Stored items
━━━━━━━━
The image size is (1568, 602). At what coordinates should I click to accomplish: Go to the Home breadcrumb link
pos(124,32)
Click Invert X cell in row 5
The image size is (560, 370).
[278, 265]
━━━━━━━━
> EXERCISE OBJECTIVE: Reproduce every record, matching each line exactly.

> ANSWER BELOW:
The image size is (1568, 602). At what coordinates should I click to accomplish: Go to the Home breadcrumb link
pos(124,32)
Click Invert X cell in row 5
The image size is (560, 370).
[278, 265]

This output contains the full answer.